YOUR ASSIGNMENT →
What is the number of lines below that include "agent"? Give that number alone.

GIVEN ENTRIES →
************

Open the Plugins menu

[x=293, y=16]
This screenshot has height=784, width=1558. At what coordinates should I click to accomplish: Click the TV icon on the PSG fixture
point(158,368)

************

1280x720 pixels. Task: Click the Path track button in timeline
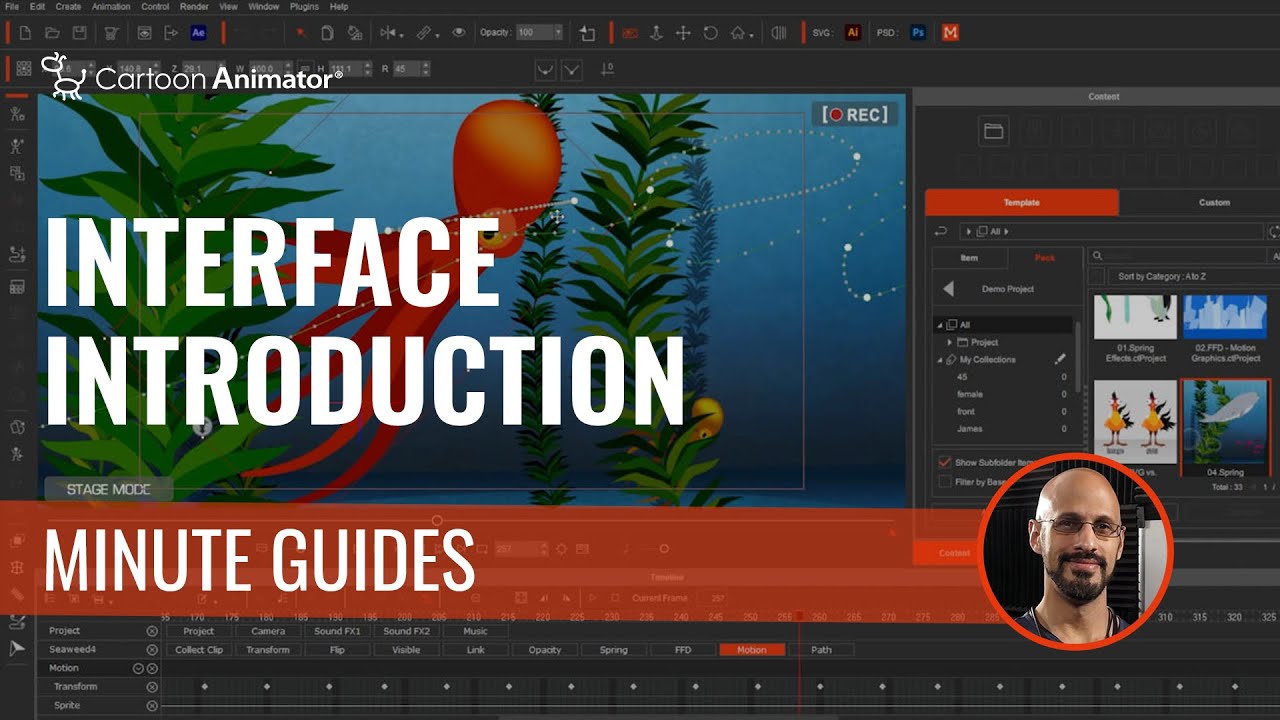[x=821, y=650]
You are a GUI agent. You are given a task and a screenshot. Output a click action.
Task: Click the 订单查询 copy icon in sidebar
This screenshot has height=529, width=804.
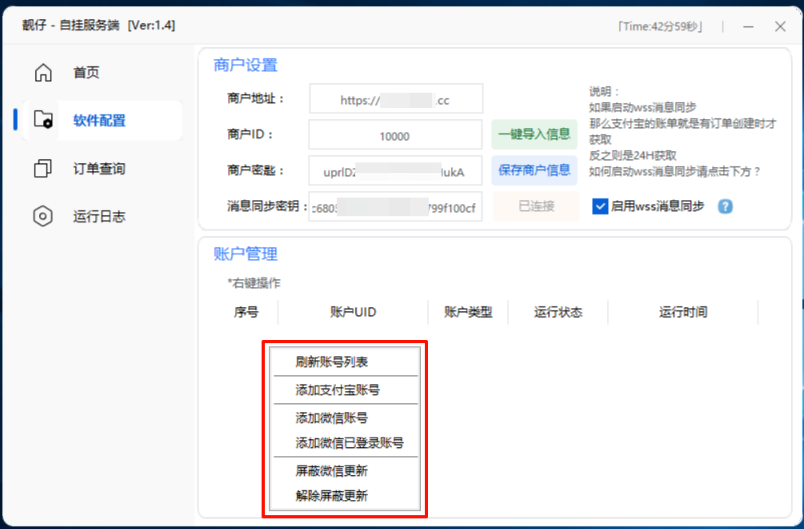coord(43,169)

************

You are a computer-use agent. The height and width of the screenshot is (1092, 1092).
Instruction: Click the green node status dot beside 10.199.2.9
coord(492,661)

************

FINISHED TASK →
2